**GIVEN RECORDS:**
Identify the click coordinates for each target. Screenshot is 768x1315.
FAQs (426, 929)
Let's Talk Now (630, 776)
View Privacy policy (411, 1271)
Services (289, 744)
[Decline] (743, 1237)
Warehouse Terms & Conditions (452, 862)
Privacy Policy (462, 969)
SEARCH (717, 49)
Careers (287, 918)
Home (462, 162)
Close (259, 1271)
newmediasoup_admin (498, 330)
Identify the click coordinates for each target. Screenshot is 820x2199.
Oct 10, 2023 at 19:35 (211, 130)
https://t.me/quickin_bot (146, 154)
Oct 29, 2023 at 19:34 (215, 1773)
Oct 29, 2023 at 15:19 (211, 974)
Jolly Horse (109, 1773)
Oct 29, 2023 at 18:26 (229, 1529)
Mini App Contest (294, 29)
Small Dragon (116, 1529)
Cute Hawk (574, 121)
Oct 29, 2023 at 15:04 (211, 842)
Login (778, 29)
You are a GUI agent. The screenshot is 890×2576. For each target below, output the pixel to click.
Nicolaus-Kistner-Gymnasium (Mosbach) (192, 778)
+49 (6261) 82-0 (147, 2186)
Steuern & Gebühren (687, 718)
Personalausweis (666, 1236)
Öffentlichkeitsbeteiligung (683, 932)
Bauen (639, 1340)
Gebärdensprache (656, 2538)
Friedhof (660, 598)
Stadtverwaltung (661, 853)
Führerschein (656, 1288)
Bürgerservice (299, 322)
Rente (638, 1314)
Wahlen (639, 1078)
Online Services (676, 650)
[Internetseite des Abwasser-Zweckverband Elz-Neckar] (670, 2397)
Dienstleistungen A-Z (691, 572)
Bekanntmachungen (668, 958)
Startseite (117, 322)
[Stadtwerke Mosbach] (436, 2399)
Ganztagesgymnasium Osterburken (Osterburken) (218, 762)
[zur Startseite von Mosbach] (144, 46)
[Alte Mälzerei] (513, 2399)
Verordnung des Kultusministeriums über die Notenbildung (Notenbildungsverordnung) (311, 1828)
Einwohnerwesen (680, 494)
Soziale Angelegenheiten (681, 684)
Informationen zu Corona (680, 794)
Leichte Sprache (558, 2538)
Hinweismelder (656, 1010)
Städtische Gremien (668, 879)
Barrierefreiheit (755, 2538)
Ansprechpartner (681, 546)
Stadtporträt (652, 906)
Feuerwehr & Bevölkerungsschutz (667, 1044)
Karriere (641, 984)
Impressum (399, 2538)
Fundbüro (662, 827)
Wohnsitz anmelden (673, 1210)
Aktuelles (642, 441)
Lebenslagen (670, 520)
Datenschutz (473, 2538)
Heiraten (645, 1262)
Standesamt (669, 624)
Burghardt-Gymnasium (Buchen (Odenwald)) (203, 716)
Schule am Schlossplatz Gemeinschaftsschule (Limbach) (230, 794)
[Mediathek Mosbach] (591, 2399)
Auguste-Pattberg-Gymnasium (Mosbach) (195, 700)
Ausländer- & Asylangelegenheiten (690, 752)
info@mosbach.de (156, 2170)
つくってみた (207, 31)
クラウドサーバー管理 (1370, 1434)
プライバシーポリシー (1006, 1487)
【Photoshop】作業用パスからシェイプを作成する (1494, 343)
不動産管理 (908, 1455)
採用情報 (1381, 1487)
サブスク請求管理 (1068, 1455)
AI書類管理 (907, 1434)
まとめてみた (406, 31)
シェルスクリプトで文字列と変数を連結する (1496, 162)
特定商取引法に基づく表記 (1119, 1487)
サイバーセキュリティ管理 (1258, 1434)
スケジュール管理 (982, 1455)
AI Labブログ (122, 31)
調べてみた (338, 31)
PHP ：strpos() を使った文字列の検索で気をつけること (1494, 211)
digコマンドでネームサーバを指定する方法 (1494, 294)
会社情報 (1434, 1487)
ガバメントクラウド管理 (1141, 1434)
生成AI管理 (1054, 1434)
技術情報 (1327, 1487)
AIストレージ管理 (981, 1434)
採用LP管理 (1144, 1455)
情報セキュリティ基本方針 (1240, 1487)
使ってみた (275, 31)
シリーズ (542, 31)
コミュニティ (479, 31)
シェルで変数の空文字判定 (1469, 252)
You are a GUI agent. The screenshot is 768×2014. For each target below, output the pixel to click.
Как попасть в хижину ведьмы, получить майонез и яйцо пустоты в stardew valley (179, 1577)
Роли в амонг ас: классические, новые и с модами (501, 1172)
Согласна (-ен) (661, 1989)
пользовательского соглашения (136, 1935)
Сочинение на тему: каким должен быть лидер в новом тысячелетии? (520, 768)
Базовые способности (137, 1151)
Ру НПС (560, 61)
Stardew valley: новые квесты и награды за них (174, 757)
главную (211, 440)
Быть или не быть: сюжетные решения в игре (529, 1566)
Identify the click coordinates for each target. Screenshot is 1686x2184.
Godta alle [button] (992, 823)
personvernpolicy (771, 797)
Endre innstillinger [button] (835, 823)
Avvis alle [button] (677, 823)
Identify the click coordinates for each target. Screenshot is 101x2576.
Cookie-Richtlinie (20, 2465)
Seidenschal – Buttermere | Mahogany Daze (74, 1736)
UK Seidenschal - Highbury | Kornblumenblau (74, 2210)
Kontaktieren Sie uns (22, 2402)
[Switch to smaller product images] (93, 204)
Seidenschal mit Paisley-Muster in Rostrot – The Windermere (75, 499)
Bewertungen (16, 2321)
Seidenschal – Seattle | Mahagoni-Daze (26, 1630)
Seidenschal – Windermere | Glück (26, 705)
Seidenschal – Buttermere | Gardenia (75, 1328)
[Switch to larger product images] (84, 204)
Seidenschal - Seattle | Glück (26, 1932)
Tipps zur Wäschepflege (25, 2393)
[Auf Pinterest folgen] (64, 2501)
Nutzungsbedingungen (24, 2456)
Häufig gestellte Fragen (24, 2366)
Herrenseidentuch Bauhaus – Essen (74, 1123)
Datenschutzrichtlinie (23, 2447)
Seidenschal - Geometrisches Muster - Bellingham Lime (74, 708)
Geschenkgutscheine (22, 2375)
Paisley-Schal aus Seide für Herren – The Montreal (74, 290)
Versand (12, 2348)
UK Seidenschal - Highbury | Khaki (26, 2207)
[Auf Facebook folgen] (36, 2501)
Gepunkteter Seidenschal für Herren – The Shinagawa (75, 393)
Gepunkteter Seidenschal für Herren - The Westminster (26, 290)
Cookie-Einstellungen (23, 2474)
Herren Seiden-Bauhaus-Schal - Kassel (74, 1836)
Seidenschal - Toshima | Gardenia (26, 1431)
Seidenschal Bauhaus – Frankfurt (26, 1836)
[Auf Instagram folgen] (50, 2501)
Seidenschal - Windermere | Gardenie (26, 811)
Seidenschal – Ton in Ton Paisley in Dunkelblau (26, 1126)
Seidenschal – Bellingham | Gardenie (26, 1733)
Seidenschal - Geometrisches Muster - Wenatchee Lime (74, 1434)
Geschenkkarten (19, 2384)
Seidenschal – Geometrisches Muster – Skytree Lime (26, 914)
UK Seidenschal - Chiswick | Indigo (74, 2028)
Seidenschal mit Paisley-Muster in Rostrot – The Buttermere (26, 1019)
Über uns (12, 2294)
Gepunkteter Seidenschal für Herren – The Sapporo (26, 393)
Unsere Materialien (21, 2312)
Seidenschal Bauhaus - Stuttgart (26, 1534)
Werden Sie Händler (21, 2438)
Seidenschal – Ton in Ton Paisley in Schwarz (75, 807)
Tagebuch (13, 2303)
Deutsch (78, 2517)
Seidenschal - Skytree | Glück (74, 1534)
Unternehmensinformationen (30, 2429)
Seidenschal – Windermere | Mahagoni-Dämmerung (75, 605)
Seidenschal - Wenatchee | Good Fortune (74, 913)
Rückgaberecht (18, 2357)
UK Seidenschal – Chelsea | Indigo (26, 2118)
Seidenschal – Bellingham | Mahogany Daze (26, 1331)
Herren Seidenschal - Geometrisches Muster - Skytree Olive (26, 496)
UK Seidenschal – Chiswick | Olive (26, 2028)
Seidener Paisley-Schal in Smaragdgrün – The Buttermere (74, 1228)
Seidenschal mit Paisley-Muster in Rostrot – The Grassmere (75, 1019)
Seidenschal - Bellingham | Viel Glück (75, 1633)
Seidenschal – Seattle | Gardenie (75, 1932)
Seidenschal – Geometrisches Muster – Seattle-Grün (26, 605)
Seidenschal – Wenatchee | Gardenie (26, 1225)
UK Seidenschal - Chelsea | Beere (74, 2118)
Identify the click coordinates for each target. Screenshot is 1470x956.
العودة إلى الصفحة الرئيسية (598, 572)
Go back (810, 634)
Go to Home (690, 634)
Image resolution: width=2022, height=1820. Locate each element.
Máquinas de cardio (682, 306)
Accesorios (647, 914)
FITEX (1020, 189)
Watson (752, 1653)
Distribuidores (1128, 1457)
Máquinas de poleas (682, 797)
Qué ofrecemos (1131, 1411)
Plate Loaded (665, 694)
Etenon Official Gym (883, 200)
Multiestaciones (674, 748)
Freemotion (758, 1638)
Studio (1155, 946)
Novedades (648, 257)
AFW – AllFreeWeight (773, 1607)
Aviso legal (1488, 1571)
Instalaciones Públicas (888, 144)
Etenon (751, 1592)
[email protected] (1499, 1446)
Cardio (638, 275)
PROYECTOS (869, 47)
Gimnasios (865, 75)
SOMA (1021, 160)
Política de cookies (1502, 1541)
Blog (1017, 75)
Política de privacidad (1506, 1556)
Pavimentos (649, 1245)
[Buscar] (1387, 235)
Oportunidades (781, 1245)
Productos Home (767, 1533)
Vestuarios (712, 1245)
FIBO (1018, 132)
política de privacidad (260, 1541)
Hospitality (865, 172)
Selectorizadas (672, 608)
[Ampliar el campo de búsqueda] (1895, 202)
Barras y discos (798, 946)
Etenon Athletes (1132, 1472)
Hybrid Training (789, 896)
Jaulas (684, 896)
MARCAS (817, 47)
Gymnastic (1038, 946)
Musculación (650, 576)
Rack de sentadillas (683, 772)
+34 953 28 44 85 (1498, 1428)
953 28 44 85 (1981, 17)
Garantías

**WORK ORDER:** Beginning at the line that holds "Política de cookies (1502, 1541)", reproduce each line of the records above down to and including the last one.

**RESULT OF THIS TASK:**
Política de cookies (1502, 1541)
Blog (1017, 75)
Política de privacidad (1506, 1556)
Pavimentos (649, 1245)
[Buscar] (1387, 235)
Oportunidades (781, 1245)
Productos Home (767, 1533)
Vestuarios (712, 1245)
FIBO (1018, 132)
política de privacidad (260, 1541)
Hospitality (865, 172)
Selectorizadas (672, 608)
[Ampliar el campo de búsqueda] (1895, 202)
Barras y discos (798, 946)
Etenon Athletes (1132, 1472)
Hybrid Training (789, 896)
Jaulas (684, 896)
MARCAS (817, 47)
Gymnastic (1038, 946)
Musculación (650, 576)
Rack de sentadillas (683, 772)
+34 953 28 44 85 (1498, 1428)
953 28 44 85 (1981, 17)
Garantías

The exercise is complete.